Ketika itu dari arah Hong Ho Lauw Nampak pula satu bayangan manusia lagi lari mendatangi tibanya cepat sekali hingga lantas orang mengenali Twie hong cie-wie Cian Leng si Landak. Dia memberi hormat pada In Gak untuk berkata: "Chong Tianglo menitahkan aku membawa berita bahwa sekarang ini di He-kauw terdapat banyak orang Oey Kie Pay, orang-orang yang liehay, yang bertugas secara diam-diam mencelakai kaum lurus maka itu tianglo telah meminjam sebuah kampung diseberang kali guna menampung semua sahabat dan kenalan- Su-tianglopun diminta segera datang katanya ada urusan penting yang hendak dibicarakan- Kedua nona dan Siang Koancu sudah berangkat lebih dulu."

"Oh" berseru In Gak. " Kiranya ia sudah menyediakan tempat Mari kita pergi kesana" Lantas orang berangkat, Cian Leng lari di-sebelah depan sebagai penunjuk jalan-

"Sudah sampai" katanya selang tak lama, ia berhenti disebuah puncak tangannya menunjuk kebawah dimana ada rumah diantara pohon-pohon cemara yang lebat. ia mengeluarkan sebatang bambu dari sakunya, ia memasuki itu kemulutnya untuk terus men hingga terdengarlah satu suara tajam, yang terbawa sang angin-

Lekas sekali terdengar suara penyahutan, yang disusul dengan munculnya empat pengemis tua. Mereka itu memberi hormat pada In Gak lalu mereka memimpin jalan. In Gak semua mengikuti

Dengan lekas mereka sudah sampai dibawah, diantara rimba pohon cemara, dimana terlihat tegas sebuah pekarangan luas serta kebunnya dimana terdapat sebuah rumah besar. Didepan rumah itu Chong Sie berdiri menyambut, terus ia memimpin masuk keruang tetamu.

Lui siauw Thian membuat pertemuan dengan tujuh imam dari Bu Tong Pay, sesudah itu ia mencekal tangan In Gak seraya berkata tertawa: "Selama di atas lauwteng Hong Ho Lauw, tanpa kau yang mengisiki Shate, pasti kakakmu bakal roboh sebagai kurban kejahatan mereka itu"

Mereka bicara sambil berjalan, Lekas juga mereka sampai diruang dalam dimana terlihat Liok Koan bersama Hu Wan, Kang Yauw Hong, Lo Siang Bwe, Siang Lok, Hoan Siauw coan, Tan Bun Han, ouw Thian Seng, Tok-pie Hong-In-kay sek Siu serta Kiang cong Yauw.

Chong Sie lantas menitahkan Cian Leng dan Sek Siu: "Kamu berdua lekas pergi ke He-kauw untuk memerintahkan semua saudara Partai kita cabang kang he, buat mereka menyambut setiap sahabat kita yang datang kesini. Tapi ingat, jangan kamu menyebut adanya su-tianglo disini"
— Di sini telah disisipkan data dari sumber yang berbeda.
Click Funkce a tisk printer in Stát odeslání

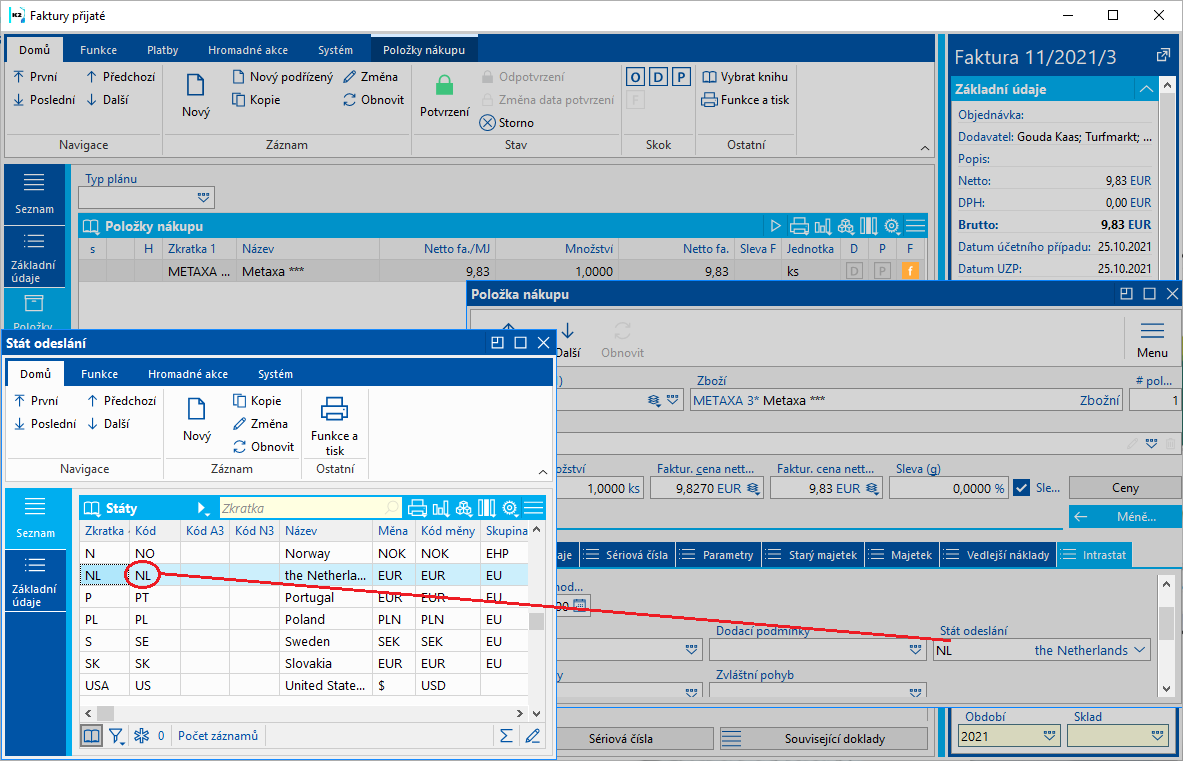click(334, 409)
Dua pengemis itu berlalu dengan cepat. Ketika In Gak tengah menanyakan cong Yauw tentang lenyapnya Tonghong Giok Kun, ia heran atas perintahnya kakak- angkat itu, maka ia menanya, apa maksudnya itu. Chong Sie memandang adik- angkat itu, ia berkata sungguh-sungguh: "partai Bendera Kuning ingin merampas kedudukan jago Rimba Persilatan, dia telah mengirim banyak undangan, diantaranya yang sudah menerima yalah Ngo Bie Pay, Tiam Chong Pay dan Ngo Tay.
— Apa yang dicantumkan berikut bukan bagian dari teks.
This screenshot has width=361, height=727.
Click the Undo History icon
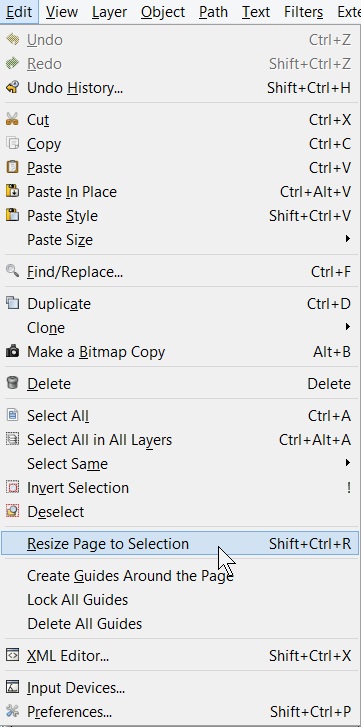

Ketiga partai itu tersangkut paut dengan kau, shate, sebab mereka salah paham, maka itu sebelum musuh dapat ditumpas kita jangan bentrok dengan mereka. Bentrokan juga dapat mempersulit Kiang Siauw-hiap dan kedua nona Kang dan Lo. Aku anggap baiklah shate menyembunyikan dulu dirimu."

In Gak anggap itu benar, ia mengangguk.

Chong Sie menghela napas, ia berkata pula, "U bun Lui liehay sekali, dia berhasil membujuki gurunya datang ke Timur ini. Seperti di ketahui, gurunya itu yalah Shatohuoto, pendeta hantu dari Thibet itu, Dengan mendapat kawan Mo cuncia dari Tiang Pek San dan Pak Beng Sam Mo, U-bun Lui bakal mendatangkan malapetaka besar, maka itu, aku merasa sedih sekali... “

In Gak berdiam.

“Jangan kau berduka toako," katanya sejenak kemudian, "Aku telah memikir satu daya upaya dengan mana aku harap kita dapat mengubah keadaan hingga tetamu menjadi tuan rumah..."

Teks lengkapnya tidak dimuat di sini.